▸ **Task details**:
Copying each record below exactly is the whole task.

▸ **Stored data**:
>>>
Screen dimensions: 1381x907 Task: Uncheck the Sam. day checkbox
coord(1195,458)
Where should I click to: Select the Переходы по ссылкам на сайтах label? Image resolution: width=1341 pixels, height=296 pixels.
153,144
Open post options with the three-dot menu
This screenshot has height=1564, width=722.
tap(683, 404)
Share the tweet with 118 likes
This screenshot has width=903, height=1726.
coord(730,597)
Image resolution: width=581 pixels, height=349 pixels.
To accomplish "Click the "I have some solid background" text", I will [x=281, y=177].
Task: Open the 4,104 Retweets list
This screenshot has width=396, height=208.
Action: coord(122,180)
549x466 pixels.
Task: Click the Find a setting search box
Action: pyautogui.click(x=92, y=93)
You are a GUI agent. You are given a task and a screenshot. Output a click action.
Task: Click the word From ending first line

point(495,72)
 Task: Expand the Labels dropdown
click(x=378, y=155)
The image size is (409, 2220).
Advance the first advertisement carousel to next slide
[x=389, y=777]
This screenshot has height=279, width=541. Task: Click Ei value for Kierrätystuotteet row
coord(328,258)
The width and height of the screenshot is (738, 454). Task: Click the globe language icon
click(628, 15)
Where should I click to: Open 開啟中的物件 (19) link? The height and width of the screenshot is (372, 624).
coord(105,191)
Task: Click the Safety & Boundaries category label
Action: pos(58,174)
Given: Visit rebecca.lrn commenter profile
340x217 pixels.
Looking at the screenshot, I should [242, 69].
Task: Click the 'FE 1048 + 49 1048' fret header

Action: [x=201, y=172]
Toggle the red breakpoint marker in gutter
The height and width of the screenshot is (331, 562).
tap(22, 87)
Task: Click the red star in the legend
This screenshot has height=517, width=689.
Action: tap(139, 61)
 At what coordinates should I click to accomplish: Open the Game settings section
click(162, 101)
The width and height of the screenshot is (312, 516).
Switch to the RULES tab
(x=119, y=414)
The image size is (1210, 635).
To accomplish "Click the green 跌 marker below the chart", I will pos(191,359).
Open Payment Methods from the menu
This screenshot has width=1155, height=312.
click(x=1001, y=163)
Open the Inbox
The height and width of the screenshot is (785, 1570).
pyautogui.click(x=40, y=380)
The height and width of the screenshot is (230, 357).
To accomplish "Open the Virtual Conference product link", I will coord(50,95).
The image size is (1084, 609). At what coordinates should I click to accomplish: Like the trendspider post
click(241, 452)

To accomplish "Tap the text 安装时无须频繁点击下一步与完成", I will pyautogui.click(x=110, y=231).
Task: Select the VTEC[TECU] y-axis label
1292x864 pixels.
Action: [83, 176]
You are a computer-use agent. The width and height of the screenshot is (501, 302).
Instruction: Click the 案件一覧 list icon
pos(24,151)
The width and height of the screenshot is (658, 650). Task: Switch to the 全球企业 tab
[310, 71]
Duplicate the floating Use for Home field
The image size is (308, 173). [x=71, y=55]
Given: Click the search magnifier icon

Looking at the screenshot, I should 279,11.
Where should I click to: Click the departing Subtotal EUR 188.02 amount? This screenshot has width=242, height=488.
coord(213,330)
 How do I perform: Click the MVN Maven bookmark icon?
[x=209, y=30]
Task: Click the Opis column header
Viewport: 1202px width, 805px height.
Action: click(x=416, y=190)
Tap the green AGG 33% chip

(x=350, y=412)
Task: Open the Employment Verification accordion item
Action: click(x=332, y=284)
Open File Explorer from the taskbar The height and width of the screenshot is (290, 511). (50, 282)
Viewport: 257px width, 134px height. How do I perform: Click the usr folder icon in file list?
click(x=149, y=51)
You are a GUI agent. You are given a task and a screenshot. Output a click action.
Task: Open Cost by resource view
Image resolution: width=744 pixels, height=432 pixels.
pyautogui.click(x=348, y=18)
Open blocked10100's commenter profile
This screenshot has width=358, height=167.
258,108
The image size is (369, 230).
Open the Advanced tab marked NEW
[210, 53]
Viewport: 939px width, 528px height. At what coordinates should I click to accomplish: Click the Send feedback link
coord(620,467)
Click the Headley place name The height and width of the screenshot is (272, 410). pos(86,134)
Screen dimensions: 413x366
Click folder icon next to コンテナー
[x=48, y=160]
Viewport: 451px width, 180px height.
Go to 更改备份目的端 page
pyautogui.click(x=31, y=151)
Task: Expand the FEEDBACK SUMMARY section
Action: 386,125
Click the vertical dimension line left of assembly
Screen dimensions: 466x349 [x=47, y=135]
<<<
▸ **Answer**:
Screen dimensions: 1381x907 Task: Uncheck the Sam. day checkbox
coord(1195,458)
Where should I click to: Select the Переходы по ссылкам на сайтах label? Image resolution: width=1341 pixels, height=296 pixels.
153,144
Open post options with the three-dot menu
This screenshot has height=1564, width=722.
tap(683, 404)
Share the tweet with 118 likes
This screenshot has width=903, height=1726.
coord(730,597)
Image resolution: width=581 pixels, height=349 pixels.
To accomplish "Click the "I have some solid background" text", I will [x=281, y=177].
Task: Open the 4,104 Retweets list
This screenshot has width=396, height=208.
Action: coord(122,180)
549x466 pixels.
Task: Click the Find a setting search box
Action: pyautogui.click(x=92, y=93)
You are a GUI agent. You are given a task and a screenshot. Output a click action.
Task: Click the word From ending first line

point(495,72)
 Task: Expand the Labels dropdown
click(x=378, y=155)
The image size is (409, 2220).
Advance the first advertisement carousel to next slide
[x=389, y=777]
This screenshot has height=279, width=541. Task: Click Ei value for Kierrätystuotteet row
coord(328,258)
The width and height of the screenshot is (738, 454). Task: Click the globe language icon
click(628, 15)
Where should I click to: Open 開啟中的物件 (19) link? The height and width of the screenshot is (372, 624).
coord(105,191)
Task: Click the Safety & Boundaries category label
Action: pos(58,174)
Given: Visit rebecca.lrn commenter profile
340x217 pixels.
Looking at the screenshot, I should [242, 69].
Task: Click the 'FE 1048 + 49 1048' fret header

Action: [x=201, y=172]
Toggle the red breakpoint marker in gutter
The height and width of the screenshot is (331, 562).
tap(22, 87)
Task: Click the red star in the legend
This screenshot has height=517, width=689.
Action: tap(139, 61)
 At what coordinates should I click to accomplish: Open the Game settings section
click(162, 101)
The width and height of the screenshot is (312, 516).
Switch to the RULES tab
(x=119, y=414)
The image size is (1210, 635).
To accomplish "Click the green 跌 marker below the chart", I will pos(191,359).
Open Payment Methods from the menu
This screenshot has width=1155, height=312.
click(x=1001, y=163)
Open the Inbox
The height and width of the screenshot is (785, 1570).
pyautogui.click(x=40, y=380)
The height and width of the screenshot is (230, 357).
To accomplish "Open the Virtual Conference product link", I will coord(50,95).
The image size is (1084, 609). At what coordinates should I click to accomplish: Like the trendspider post
click(241, 452)

To accomplish "Tap the text 安装时无须频繁点击下一步与完成", I will pyautogui.click(x=110, y=231).
Task: Select the VTEC[TECU] y-axis label
1292x864 pixels.
Action: [83, 176]
You are a computer-use agent. The width and height of the screenshot is (501, 302).
Instruction: Click the 案件一覧 list icon
pos(24,151)
The width and height of the screenshot is (658, 650). Task: Switch to the 全球企业 tab
[310, 71]
Duplicate the floating Use for Home field
The image size is (308, 173). [x=71, y=55]
Given: Click the search magnifier icon

Looking at the screenshot, I should 279,11.
Where should I click to: Click the departing Subtotal EUR 188.02 amount? This screenshot has width=242, height=488.
coord(213,330)
 How do I perform: Click the MVN Maven bookmark icon?
[x=209, y=30]
Task: Click the Opis column header
Viewport: 1202px width, 805px height.
Action: click(x=416, y=190)
Tap the green AGG 33% chip

(x=350, y=412)
Task: Open the Employment Verification accordion item
Action: click(x=332, y=284)
Open File Explorer from the taskbar The height and width of the screenshot is (290, 511). (50, 282)
Viewport: 257px width, 134px height. How do I perform: Click the usr folder icon in file list?
click(x=149, y=51)
You are a GUI agent. You are given a task and a screenshot. Output a click action.
Task: Open Cost by resource view
Image resolution: width=744 pixels, height=432 pixels.
pyautogui.click(x=348, y=18)
Open blocked10100's commenter profile
This screenshot has width=358, height=167.
258,108
The image size is (369, 230).
Open the Advanced tab marked NEW
[210, 53]
Viewport: 939px width, 528px height. At what coordinates should I click to accomplish: Click the Send feedback link
coord(620,467)
Click the Headley place name The height and width of the screenshot is (272, 410). pos(86,134)
Screen dimensions: 413x366
Click folder icon next to コンテナー
[x=48, y=160]
Viewport: 451px width, 180px height.
Go to 更改备份目的端 page
pyautogui.click(x=31, y=151)
Task: Expand the FEEDBACK SUMMARY section
Action: 386,125
Click the vertical dimension line left of assembly
Screen dimensions: 466x349 [x=47, y=135]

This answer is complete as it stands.